-------- EXCERPTED PASSAGE --------
The cathedral boasts one of the few completely preserved pre-Petrine fresco cycles. The interior walls were painted between 1685 and 1687 by a group of painters from Yaroslavl under the direction of Dmitry Plekhanov. Russia's largest fresco of The Last Judgment covers the entire west wall (some 400 sq m). The carved icon screen was set up between 1737 and 1741.

The Sophia Cathedral was deemed too large to be heated properly in wintertime, so a smaller "winter" cathedral was built nearby in the 1770s. It was dedicated to the feast of Christ's Resurrection. Until 1928, this church contained the 14th-century icon of the Holy Trinity with the oldest extant inscription in the Permic script.

In Soviet times, the Sophia Cathedral was shut down and now it serves as a museum. All recent additions (mostly dating from the 19th century) were removed in a restoration campaign lasting from 1958 to 1968.

== Architecture ==
The cathedral has six cross-shaped pillars and five heavy tin-clad onion domes. The silver color of the domes matches that of the Rostov Cathedral and is typical for the Russian North. The exterior walls are almost devoid of decoration — a trait shared with some 16th-century Novgorod churches (such as the Tikhvin katholikon). The church's height is said to be 59 meters.
--------
WHAT TO DO —
a - List every span of years in the passage on the Sophia Cathedral that is given with both a start year and an end year, and say what happened during each.
b - From the passage on the Sophia Cathedral, extract the text from "The cathedral boasts" up to and including "1958 to 1968.", copying it word for word.
-------- MATERIAL PROVIDED --------
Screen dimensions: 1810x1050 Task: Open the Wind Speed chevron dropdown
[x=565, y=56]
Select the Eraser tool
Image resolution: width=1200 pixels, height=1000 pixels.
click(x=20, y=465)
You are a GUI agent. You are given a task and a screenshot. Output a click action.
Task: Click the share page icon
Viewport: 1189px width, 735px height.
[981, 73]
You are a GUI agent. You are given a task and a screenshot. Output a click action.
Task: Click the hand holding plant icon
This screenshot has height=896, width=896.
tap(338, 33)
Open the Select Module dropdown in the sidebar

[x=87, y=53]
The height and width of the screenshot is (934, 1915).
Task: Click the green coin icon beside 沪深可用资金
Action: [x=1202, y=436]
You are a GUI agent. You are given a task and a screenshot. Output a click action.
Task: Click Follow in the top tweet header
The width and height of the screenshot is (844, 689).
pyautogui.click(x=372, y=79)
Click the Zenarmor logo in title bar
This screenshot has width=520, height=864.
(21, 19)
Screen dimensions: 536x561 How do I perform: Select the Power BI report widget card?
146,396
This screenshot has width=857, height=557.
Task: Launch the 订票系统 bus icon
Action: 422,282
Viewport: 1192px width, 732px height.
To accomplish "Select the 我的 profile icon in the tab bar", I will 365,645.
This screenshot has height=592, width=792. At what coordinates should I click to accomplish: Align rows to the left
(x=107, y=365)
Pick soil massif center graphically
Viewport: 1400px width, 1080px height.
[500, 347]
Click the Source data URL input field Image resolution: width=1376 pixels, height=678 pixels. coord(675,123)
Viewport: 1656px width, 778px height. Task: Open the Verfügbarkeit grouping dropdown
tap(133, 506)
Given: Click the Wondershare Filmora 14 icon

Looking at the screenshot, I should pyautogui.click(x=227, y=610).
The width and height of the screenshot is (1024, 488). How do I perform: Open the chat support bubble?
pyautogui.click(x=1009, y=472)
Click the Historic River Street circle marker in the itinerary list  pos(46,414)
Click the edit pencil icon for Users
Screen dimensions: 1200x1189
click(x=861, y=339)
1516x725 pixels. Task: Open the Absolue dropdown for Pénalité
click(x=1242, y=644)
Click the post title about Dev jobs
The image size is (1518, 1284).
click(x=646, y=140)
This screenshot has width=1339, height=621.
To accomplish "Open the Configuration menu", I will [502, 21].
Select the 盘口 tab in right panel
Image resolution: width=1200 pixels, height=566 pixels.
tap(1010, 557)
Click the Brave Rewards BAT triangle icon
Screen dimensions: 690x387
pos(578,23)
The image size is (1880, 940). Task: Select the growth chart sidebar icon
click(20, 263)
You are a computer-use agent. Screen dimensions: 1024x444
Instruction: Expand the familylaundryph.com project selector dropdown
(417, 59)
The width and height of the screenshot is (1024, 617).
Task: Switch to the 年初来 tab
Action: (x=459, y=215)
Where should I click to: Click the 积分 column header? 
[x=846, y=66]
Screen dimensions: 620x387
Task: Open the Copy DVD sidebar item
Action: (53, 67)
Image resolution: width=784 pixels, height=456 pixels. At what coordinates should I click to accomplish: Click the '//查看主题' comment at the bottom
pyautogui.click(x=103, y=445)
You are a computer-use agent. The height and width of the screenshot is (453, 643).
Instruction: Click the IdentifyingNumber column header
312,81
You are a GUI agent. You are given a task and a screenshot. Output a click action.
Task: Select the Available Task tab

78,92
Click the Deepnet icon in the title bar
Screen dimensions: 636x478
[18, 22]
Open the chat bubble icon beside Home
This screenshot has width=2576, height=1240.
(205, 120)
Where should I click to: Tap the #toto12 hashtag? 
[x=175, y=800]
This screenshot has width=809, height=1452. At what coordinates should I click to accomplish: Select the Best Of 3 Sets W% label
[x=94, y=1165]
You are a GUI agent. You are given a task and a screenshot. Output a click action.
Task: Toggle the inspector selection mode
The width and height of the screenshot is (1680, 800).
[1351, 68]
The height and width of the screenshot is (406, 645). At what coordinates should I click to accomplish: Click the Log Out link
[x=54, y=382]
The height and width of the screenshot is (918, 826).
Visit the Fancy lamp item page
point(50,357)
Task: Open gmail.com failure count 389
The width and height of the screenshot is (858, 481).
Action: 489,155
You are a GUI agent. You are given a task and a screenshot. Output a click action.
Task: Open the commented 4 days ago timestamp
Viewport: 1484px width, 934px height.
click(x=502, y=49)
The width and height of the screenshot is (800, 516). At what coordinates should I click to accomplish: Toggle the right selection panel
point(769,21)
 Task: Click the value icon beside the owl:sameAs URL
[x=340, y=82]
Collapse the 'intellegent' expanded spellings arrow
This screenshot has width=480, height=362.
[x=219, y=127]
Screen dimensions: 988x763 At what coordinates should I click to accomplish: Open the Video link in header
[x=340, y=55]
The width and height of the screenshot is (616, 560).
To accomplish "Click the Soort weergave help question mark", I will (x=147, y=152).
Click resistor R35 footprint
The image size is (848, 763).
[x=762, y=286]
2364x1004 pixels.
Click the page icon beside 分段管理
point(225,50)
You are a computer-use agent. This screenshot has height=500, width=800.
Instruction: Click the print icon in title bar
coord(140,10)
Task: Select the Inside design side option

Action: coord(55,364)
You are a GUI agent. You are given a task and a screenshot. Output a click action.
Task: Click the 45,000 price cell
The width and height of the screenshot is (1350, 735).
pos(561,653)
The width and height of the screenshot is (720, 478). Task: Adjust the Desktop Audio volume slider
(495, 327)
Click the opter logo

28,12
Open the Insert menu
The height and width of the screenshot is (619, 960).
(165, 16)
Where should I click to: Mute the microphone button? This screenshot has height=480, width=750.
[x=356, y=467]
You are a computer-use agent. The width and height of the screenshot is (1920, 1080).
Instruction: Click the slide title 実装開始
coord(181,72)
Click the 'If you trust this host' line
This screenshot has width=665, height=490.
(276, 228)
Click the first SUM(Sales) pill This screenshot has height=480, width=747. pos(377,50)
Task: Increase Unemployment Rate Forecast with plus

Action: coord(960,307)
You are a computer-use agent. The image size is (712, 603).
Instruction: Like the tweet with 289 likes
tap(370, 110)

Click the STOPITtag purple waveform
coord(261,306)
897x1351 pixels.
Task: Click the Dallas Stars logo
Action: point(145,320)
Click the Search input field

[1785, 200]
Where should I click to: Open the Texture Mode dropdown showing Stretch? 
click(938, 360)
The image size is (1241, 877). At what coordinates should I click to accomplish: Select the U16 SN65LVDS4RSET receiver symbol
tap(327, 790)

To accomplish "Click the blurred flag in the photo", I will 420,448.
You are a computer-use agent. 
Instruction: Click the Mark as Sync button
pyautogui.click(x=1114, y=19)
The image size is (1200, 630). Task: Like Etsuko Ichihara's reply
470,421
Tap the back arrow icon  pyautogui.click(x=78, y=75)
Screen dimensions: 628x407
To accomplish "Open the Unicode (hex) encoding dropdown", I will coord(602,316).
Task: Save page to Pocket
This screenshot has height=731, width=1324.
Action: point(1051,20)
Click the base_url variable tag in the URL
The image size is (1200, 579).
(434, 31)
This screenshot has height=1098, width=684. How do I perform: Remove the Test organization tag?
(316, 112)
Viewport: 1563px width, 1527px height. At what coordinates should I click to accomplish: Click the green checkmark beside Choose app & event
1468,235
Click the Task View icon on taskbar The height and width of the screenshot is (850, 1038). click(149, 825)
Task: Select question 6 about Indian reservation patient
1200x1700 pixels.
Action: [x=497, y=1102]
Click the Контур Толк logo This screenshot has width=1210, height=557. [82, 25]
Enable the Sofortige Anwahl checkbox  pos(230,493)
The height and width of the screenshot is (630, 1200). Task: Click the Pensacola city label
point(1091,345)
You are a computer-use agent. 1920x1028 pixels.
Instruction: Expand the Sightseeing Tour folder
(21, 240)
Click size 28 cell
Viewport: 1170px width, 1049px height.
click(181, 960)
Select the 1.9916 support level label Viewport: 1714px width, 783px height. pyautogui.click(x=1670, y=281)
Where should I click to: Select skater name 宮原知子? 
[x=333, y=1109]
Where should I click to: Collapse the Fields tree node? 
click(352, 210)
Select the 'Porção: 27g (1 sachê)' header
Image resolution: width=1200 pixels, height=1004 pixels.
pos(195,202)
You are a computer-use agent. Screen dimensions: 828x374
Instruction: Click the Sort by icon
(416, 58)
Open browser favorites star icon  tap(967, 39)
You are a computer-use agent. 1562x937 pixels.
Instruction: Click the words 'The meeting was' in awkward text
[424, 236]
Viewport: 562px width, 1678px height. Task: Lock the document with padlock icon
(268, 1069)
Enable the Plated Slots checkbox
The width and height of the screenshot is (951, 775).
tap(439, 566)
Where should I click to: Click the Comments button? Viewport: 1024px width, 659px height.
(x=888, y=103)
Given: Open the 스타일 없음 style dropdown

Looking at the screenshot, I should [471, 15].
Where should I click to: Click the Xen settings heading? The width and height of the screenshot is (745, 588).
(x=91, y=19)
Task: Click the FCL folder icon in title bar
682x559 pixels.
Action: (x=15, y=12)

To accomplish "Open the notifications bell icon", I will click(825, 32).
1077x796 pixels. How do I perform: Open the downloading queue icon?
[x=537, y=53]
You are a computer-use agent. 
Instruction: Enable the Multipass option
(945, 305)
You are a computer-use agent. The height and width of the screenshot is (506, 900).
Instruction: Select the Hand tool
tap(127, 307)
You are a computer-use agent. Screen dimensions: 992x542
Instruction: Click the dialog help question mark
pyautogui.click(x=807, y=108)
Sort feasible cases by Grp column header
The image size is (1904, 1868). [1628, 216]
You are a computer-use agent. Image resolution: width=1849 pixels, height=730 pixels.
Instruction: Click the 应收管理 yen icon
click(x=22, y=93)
--------
ANSWERS FOR THE EXERCISE —
a -
- 1685 to 1687: painters from Yaroslavl, directed by Dmitry Plekhanov, painted the interior walls.
- 1737 to 1741: the carved icon screen was set up.
- 1958 to 1968: a restoration campaign removed all recent additions.

b -
The cathedral boasts one of the few completely preserved pre-Petrine fresco cycles. The interior walls were painted between 1685 and 1687 by a group of painters from Yaroslavl under the direction of Dmitry Plekhanov. Russia's largest fresco of The Last Judgment covers the entire west wall (some 400 sq m). The carved icon screen was set up between 1737 and 1741.

The Sophia Cathedral was deemed too large to be heated properly in wintertime, so a smaller "winter" cathedral was built nearby in the 1770s. It was dedicated to the feast of Christ's Resurrection. Until 1928, this church contained the 14th-century icon of the Holy Trinity with the oldest extant inscription in the Permic script.

In Soviet times, the Sophia Cathedral was shut down and now it serves as a museum. All recent additions (mostly dating from the 19th century) were removed in a restoration campaign lasting from 1958 to 1968.